> [Kegiatan 1]:
Tulis ulang bagian teks halaman mulai dari "Kesukaan dan ketidaksukaan" sampai dengan "benda yang diobservasinya.", tanpa mengubah satu kata pun.
> [Kegiatan 2]:
Dalam teks halaman, apa warna kemeja orang yang dilihat?
> [Kegiatan 3]:
Sambung teks halaman tentang yang mengobservasi dan yang diobservasi, dimulai setelah kalimat terakhirnya.

> [Teks Halaman]:

YANG
MENGOBSERVASI DAN YANG DIOBSERVASI
Marilah
kita bersama-sama melanjutkan lebih jauh lagi. Hal ini mungkin agak sulit, agak
pelik, tetapi bertabahlah.
Nah,
pada waktu aku membentuk sebuah citra tentang diri Anda atau tentang benda apa
saja, aku bisa mengamati citra itu, maka terjadilah citra dan sesuatu yang
mengamati citra itu. Katakanlah, aku melihat seseorang memakai kemeja merah dan
reaksiku yang langsung ialah bahwa aku menyukainya atau aku tak menyukainya.
Kesukaan dan ketidaksukaan itu adalah hasil kebudayaanku, pendidikanku,
asosiasi-asosiasiku, kecenderungan-kecenderunganku, sifat-sifat yang kuperoleh
dari lingkungan dan sifat-sifat pembawaanku. Dari pusat itulah aku mengamati dan
membuat penilaianku, dan dengan demikian maka yang mengobservasi terpisah dari
benda yang diobservasinya.

> [Data Mentah]:

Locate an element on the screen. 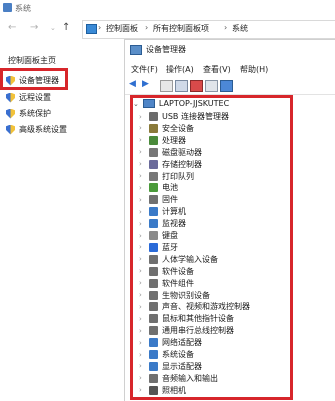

> [Jawaban Tertulis 1]:
Kesukaan dan ketidaksukaan itu adalah hasil kebudayaanku, pendidikanku,
asosiasi-asosiasiku, kecenderungan-kecenderunganku, sifat-sifat yang kuperoleh
dari lingkungan dan sifat-sifat pembawaanku. Dari pusat itulah aku mengamati dan
membuat penilaianku, dan dengan demikian maka yang mengobservasi terpisah dari
benda yang diobservasinya.

> [Jawaban Tertulis 2]:
Merah.

> [Jawaban Tertulis 3]:
Tetapi
si pengamat itu menyadari lebih dari satu citra, ia menciptakan beribu-ribu
citra. Namun apakah si pengamat itu berbeda dari citra-citra itu? Bukankah ia
hanya sebuah citra yang lain? Ia selalu menambahkan pada sesuatu dan mengurangi
sesuatu dari dirinya; ia sebuah benda hidup yang senantiasa menimbang-nimbang,
membanding-bandingkan, menilai, mengubah bentuk dan mengganti-ganti karena
tekanan-tekanan dari luar dan dari dalam ia hidup dalam bidang kesadaran yang
merupakan kumpulan dari pengetahuan, pengaruh, dan perhitungan-perhitungannya sendiri.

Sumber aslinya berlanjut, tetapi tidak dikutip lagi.